Exercise aim: Retype, word for word, only the part of the items that opens with the line containing "Task: Toggle the case sensitivity Aa icon" and closes with the line containing "coord(24,502)", including both of those lines.

============

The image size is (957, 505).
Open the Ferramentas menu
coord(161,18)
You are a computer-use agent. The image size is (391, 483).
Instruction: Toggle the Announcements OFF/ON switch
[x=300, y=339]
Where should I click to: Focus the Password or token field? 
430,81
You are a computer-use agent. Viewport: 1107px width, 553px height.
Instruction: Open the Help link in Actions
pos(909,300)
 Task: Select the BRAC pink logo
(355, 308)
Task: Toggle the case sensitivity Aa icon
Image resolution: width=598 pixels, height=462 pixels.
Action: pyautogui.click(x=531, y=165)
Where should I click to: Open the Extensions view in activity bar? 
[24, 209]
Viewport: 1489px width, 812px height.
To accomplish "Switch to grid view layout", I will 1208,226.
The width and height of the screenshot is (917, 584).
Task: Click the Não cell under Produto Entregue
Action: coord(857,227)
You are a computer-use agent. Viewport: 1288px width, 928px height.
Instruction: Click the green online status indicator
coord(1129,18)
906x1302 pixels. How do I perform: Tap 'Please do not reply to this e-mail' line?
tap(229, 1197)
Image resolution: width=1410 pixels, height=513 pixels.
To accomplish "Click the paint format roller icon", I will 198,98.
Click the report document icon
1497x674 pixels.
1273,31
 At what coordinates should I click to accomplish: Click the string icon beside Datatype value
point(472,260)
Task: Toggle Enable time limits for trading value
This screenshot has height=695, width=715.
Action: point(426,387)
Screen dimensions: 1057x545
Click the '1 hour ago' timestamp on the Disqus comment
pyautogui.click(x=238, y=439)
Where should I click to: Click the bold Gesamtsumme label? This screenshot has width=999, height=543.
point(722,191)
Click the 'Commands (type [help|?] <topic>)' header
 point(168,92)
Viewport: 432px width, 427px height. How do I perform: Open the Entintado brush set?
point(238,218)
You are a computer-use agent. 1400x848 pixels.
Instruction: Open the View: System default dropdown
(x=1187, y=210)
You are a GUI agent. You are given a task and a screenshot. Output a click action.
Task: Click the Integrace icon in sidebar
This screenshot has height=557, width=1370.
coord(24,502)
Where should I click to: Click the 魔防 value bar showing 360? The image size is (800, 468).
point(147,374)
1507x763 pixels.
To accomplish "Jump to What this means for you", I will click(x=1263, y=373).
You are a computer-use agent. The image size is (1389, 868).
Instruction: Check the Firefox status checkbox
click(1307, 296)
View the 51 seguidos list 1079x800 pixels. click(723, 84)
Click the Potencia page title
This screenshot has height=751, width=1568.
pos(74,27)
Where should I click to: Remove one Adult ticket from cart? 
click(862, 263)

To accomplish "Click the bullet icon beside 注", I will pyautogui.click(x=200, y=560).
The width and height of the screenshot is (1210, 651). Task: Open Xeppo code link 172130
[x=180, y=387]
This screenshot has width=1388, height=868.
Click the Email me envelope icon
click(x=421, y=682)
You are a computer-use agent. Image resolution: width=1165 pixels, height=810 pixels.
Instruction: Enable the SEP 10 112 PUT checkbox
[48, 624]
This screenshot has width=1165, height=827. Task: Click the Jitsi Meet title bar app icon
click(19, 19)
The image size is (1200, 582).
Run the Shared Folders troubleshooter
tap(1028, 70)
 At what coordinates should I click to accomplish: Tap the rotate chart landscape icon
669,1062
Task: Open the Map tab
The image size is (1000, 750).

============

Response:
Task: Toggle the case sensitivity Aa icon
Image resolution: width=598 pixels, height=462 pixels.
Action: pyautogui.click(x=531, y=165)
Where should I click to: Open the Extensions view in activity bar? 
[24, 209]
Viewport: 1489px width, 812px height.
To accomplish "Switch to grid view layout", I will 1208,226.
The width and height of the screenshot is (917, 584).
Task: Click the Não cell under Produto Entregue
Action: coord(857,227)
You are a computer-use agent. Viewport: 1288px width, 928px height.
Instruction: Click the green online status indicator
coord(1129,18)
906x1302 pixels. How do I perform: Tap 'Please do not reply to this e-mail' line?
tap(229, 1197)
Image resolution: width=1410 pixels, height=513 pixels.
To accomplish "Click the paint format roller icon", I will 198,98.
Click the report document icon
1497x674 pixels.
1273,31
 At what coordinates should I click to accomplish: Click the string icon beside Datatype value
point(472,260)
Task: Toggle Enable time limits for trading value
This screenshot has height=695, width=715.
Action: point(426,387)
Screen dimensions: 1057x545
Click the '1 hour ago' timestamp on the Disqus comment
pyautogui.click(x=238, y=439)
Where should I click to: Click the bold Gesamtsumme label? This screenshot has width=999, height=543.
point(722,191)
Click the 'Commands (type [help|?] <topic>)' header
 point(168,92)
Viewport: 432px width, 427px height. How do I perform: Open the Entintado brush set?
point(238,218)
You are a computer-use agent. 1400x848 pixels.
Instruction: Open the View: System default dropdown
(x=1187, y=210)
You are a GUI agent. You are given a task and a screenshot. Output a click action.
Task: Click the Integrace icon in sidebar
This screenshot has height=557, width=1370.
coord(24,502)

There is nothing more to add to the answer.